Supreme Court Justice R Banumathi does not court the limelight. But right from her days in the lower courts to some recent actions in the apex court, she has unwittingly attracted the headlines. Her recent decision cancelling the anticipatory bail plea moved by former finance minister P Chidambaram is one of them. The other is her recent letter to Chief Justice Ranjan Gogoi criticising the elevation of a judge to the Supreme Court after superseding more senior candidates.
So who is Justice Banumathi? For nearly 42 months starting October 2014, Justice R Banumathi remained the lone woman judge in the Supreme Court. Elevated only in April that year, Justice Banumathi was then only the sixth woman judge in the apex court.
The fact that she is only the second woman to have risen through the ranks as a judge from the lower court to a judge in the Supreme Court, indicates how difficult it is to traverse the judicial lanes in India.
The first woman to rise to the top court from the lower judiciary was Justice M Fathima Beevi, who is also the first female judge to have been elevated to the Supreme Court. Between Justice Beevi and Justice Banumathi, only four more women judges were elevated to the top court.
Justice Indu Malhotra and Justice Indira Banerjee, both sitting judges currently, later joined Justice Banumathi, who is now the senior most female judge in the apex court.
Born on July 20, 1955, Justice Banumathi enrolled as an advocate at 26 years. Seven years later, she entered Tamilnadu Higher Judicial Service as a direct recruit District Judge.
For the next 15 years, Justice Banumathi worked all over the state, presiding over many district and sessions courts. She was later elevated to the Madras High Court in 2003.
Having traversed such a long way, one would assume that time would have had its effects on her. On the contrary, Justice Banumathi continues to remain a strict but soft-spoken disciplinarian. She is not shy of taming the proverbial bull either.
As a judge in of the Madras High Court, Justice Banumathi had in 2003 ordered a blanket ban on jallikattu, the bull taming sport of Tamilnadu. In her judgment banning the sport, she had written that the “jallikattu is no more fun or veera vilayattu [a brave sport] but clearly a violation of animal rights and perpetration of cruelty on hapless animals”.

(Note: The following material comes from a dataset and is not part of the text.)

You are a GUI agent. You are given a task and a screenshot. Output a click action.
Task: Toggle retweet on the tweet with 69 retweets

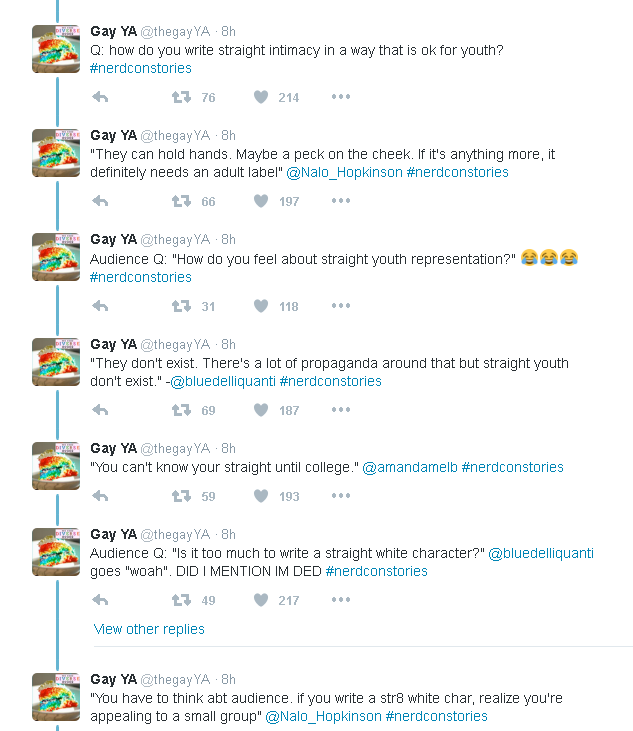(181, 410)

The judgment created a furore, prompting the state government as well as the central government to come out with rules circumventing the high court orders. Though the sport was again put on hold by the apex court, it was Justice Banumathi’s judgment that prompted a review of the rules of the annual ritual.
The case followed her to the Supreme Court but she recused herself from the bench when the matter came up for hearing in 2016.

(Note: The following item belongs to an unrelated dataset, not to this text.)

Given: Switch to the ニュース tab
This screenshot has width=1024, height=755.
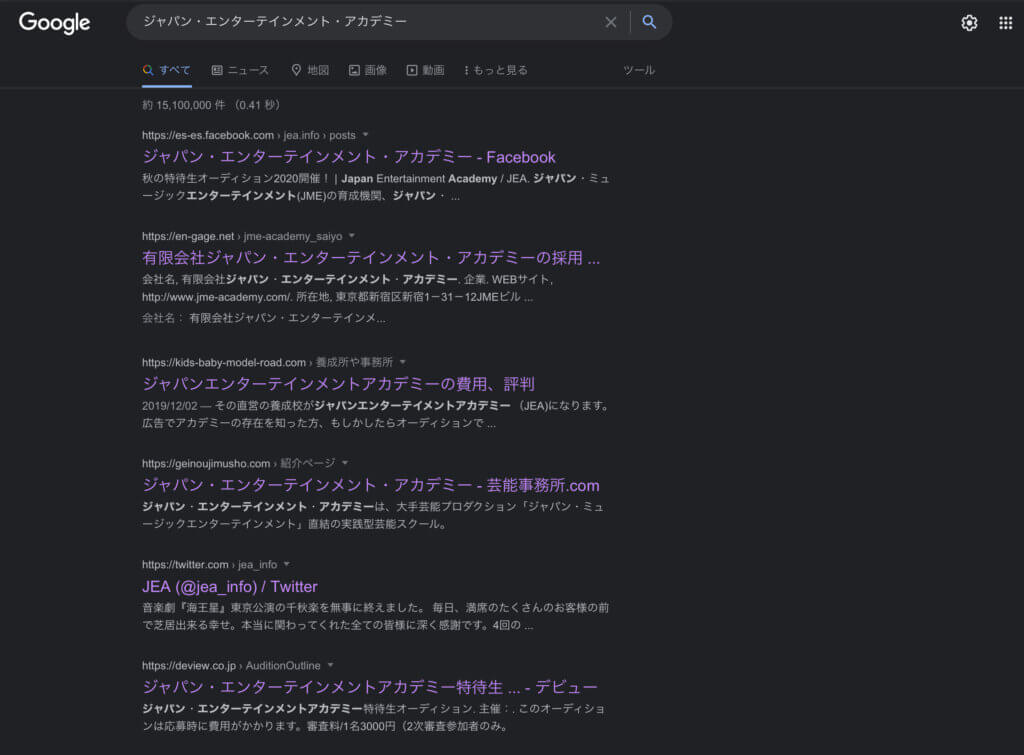Looking at the screenshot, I should tap(240, 70).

As a district judge in Pudukottai, Tamilnadu, Justice Banumathi’s 1997 order sentencing controversial self-styled “Godman” Premananda to two consecutive life terms for rape and murder had also ruffled quite a few feathers in the state. Even the presence of legal eagle Late Ram Jethmalani, who had defended Premananda in the district court, had little impact on the outcome of the case.
The judgment, which ensured that the controversial preacher would stay in jail forever, was accompanied with a hefty fine of Rs 66 lakh. Though the fine amount was later reduced by the Madras High Court by Rs 5 lakh, the double life sentence decision pronounced by Justice Banumathi was upheld.
Along with Premananda alias Premkumar alias Ravi, charged with raping 13 inmates, molesting two and murdering an engineer in the ashram, Justice Banumathi had also sentenced nearly 10 other people for being co-conspirators.
Justice Banumathi, who is said to be keenly interested in continuing judicial education for judicial officers, doesnot shy away from expressing her opinion. Earlier this month, she is learnt to have written a letter to the Chief Justice of India, Justice Ranjan Gogoi, expressing her reservations against the elevation of a judge who was much lower in the all-India seniority list, as a Chief Justice in a state high court.
In her letter, Justice Banumathi had reportedly objected to the apex court collegium decision to appoint Himachal Pradesh high court Chief Justice V Ramasubramanian to the Supreme Court, bypassing Manipur high court chief justice Ramalingam Sudhakar, who is higher on the seniority list.
Her decision to cancel Chidambaram's anticipatory bail plea was hailed as one of the most technically correct judgments in recent times. The order had also prompted a senior advocate to note that she was the most apt judge to hear such matters as her initial years had been in lower court, where such cases for bail come on the most
regular basis.
Justice Banumathi is due to retire in July 2020. With about eight months to go, it would be unfair not to assume some more astute and sharp judgments from her.